Prince says that while she encourages her patients to be proactive, ask questions, and do research, she also thinks that guiding them to certain websites where she knows the information is solid can be quite helpful. Dr. Sierra Washington, MD, FACOG, an OB-GYN and associate professor of obstetrics, gynecology, and reproductive sciences at the University of California San Diego, tells Romper that she also tries to guide her patients to certain sources where she's confident that the information will be accurate.

"I think what I tend to tell my patients is, ‘you can find anything to support any theory on the internet and you can find anything to refute any theory on the internet,’ and so the internet is a great resource, but you have to know the reputable sources in which to look," she adds.

Though you might think that you have all the answers, you may be surprised to find out that you don't always have the entire story. Romper enlisted a few OB-GYNs to help set the record straight.

1. How Can I Get Pregnant Sooner?

Dr. Katharine O'Connell White, MD, MPH, an OB-GYN and assistant professor of obstetrics and gynecology at Boston University School of Medicine, tells Romper that while many women think that they can crowd source advice about the best way to get pregnant if they've been having difficulties, there are a lot of misconceptions out there and what works for some people won't necessarily work for everyone else.

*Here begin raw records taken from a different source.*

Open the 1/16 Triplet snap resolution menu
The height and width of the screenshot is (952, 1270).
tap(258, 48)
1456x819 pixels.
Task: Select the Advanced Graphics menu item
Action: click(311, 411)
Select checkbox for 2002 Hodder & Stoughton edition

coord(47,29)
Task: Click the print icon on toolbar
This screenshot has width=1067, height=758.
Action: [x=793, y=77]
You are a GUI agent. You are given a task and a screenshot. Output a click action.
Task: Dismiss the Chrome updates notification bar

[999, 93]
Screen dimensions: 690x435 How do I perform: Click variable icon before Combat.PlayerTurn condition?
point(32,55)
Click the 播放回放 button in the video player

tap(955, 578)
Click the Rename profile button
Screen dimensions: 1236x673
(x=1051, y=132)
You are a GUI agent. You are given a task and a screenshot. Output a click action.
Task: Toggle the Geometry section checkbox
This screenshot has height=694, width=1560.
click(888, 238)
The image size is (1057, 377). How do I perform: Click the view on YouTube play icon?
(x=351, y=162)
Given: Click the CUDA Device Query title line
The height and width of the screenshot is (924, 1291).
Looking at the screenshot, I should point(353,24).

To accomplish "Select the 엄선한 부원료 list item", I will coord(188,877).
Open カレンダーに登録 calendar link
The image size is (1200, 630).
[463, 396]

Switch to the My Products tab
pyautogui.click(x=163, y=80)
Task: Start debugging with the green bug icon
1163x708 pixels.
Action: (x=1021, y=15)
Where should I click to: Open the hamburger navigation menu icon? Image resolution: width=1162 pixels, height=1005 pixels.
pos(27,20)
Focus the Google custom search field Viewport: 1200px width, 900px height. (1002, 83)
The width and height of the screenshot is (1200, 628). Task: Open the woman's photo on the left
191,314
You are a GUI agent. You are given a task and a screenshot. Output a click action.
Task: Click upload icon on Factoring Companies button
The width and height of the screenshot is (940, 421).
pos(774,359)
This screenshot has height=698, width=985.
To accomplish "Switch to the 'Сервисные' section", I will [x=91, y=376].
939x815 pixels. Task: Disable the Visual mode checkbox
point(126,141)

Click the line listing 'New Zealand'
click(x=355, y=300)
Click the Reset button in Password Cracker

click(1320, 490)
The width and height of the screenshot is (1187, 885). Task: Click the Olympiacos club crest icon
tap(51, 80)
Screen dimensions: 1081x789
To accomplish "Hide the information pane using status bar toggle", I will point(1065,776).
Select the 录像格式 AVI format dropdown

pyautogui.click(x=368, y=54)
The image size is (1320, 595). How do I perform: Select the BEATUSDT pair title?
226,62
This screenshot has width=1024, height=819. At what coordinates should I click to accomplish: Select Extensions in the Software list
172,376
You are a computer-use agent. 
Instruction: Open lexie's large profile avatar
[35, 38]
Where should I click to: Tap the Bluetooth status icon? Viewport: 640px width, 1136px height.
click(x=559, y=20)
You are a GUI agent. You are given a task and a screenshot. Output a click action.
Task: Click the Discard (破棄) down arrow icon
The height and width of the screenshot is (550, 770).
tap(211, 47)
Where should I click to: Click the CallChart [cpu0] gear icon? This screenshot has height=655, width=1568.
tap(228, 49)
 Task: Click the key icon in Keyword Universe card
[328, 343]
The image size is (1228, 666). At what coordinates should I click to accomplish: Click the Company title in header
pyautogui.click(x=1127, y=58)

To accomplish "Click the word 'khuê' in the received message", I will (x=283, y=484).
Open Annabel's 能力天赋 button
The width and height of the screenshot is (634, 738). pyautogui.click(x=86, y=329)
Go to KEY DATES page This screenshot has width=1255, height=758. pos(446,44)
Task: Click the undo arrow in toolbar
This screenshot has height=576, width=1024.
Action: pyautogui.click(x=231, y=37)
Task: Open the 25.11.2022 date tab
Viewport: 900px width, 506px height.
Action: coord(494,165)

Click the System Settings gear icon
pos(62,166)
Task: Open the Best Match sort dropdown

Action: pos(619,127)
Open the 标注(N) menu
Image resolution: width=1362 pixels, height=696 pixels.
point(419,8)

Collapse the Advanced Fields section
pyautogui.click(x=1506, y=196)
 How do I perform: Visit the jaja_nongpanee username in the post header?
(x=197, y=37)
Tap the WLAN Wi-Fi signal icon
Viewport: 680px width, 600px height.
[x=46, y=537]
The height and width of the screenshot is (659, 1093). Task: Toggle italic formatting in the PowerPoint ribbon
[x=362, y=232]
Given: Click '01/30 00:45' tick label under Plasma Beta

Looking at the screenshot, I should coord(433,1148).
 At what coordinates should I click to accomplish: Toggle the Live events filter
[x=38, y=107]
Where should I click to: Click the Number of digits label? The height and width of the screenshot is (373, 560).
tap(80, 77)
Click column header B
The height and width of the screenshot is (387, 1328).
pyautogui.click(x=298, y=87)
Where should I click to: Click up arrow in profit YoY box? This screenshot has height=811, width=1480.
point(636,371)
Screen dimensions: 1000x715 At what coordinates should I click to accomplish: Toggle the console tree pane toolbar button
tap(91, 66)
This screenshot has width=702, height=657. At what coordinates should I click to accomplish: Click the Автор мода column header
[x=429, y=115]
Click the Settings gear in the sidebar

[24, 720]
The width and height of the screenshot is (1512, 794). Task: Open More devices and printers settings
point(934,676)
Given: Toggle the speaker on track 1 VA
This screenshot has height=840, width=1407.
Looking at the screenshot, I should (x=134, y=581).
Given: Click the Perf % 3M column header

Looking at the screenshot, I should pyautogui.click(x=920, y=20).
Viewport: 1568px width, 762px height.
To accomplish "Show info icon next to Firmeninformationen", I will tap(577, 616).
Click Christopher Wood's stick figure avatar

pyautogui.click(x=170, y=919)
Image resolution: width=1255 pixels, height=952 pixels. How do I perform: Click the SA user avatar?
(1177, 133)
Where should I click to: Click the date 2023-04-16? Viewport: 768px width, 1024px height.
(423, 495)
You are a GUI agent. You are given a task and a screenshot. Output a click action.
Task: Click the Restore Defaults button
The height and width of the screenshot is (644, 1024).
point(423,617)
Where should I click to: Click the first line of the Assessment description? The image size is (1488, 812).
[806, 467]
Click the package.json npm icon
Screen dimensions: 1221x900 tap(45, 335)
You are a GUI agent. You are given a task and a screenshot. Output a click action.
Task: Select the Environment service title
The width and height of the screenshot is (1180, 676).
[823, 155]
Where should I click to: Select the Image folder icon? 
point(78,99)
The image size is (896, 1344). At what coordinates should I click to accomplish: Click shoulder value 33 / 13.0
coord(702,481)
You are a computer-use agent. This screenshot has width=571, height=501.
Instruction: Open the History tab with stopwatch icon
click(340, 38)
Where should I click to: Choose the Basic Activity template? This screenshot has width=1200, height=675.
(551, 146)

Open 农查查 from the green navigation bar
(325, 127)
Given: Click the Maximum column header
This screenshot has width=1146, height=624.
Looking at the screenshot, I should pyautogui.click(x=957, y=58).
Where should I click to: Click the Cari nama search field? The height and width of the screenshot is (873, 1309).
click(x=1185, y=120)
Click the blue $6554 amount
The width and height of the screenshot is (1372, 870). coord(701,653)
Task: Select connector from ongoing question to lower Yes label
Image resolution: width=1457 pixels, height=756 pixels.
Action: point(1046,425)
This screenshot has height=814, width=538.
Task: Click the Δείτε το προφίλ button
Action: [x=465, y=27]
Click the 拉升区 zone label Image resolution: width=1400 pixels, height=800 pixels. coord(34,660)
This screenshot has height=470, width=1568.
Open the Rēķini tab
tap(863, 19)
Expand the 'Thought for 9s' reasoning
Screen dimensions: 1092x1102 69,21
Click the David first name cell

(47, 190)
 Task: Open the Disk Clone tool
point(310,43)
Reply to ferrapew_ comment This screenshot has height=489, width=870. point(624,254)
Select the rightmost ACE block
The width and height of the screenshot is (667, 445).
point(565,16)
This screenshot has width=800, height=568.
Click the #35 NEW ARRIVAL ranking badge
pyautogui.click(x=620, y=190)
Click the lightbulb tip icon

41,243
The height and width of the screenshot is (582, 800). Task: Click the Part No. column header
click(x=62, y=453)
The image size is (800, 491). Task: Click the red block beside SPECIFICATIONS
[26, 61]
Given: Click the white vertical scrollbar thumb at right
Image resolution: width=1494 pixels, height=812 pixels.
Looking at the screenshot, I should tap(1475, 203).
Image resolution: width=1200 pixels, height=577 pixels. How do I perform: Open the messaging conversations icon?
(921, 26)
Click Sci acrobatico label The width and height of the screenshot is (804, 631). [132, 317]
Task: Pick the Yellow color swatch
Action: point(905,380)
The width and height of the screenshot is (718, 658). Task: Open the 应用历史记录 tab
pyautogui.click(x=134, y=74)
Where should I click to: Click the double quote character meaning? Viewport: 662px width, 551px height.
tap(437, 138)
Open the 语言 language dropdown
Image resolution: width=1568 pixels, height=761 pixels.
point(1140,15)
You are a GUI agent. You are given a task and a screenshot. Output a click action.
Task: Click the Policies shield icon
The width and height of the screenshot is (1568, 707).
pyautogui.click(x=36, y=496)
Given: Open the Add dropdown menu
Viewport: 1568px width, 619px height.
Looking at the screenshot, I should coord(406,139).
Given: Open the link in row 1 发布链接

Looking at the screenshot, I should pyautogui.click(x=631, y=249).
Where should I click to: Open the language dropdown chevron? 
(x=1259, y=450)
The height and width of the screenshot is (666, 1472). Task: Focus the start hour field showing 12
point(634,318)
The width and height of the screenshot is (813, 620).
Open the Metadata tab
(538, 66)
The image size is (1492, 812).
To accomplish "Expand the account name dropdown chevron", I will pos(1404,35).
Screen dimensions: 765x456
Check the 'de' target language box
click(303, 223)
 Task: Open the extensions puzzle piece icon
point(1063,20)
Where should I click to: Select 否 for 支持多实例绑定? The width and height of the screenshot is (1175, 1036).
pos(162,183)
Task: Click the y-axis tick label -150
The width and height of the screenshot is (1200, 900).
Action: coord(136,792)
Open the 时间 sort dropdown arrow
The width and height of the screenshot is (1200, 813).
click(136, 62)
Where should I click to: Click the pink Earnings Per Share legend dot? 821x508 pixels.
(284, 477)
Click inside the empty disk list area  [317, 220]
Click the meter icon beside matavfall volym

"‘Oh, all I need to do is have sex more often or have sex in a certain position, or try this drink, or I need to relax, I need to have less stress,’ I think the internet is worst around things around pregnancy and the rabbit holes that you can fall down when you are looking for advice around pregnancy can lead to many sleepless nights," she says. "There are a lot of reasons women aren’t getting pregnant as fast as they want to and a good conversation with your gyno about how often and when you’re having sex can help, but don’t necessarily listen to your friends or your mother-in-law or the internet that are telling you you just need to relax because that might not be the case."

2. Is My Pelvic Pain Due To An Ovarian Cyst?

"That’s one of the big leaps that women make is that any pain below the belly button on one side or another must be their ovary,"O'Connell White. "And the truth is that there are a lot of other structures in your pelvis besides your lady parts, so it may be a cyst, but it could also be problems with your bowels, like constipation, it could also be problems with your bladder, like an infection or a condition called interstitial cystitis, or it could be muscular-skeletal, which is the umbrella term for pain when your muscles and joints aren’t working together in the way that they should."

O'Connell White adds that this doesn't mean that there's nothing wrong or that you're not actually feeling pain, but just that it could be for a number of reasons, only one of which is an ovarian cyst. So having an honest and complete discussion with your doctor could help get to the bottom of what's really going on.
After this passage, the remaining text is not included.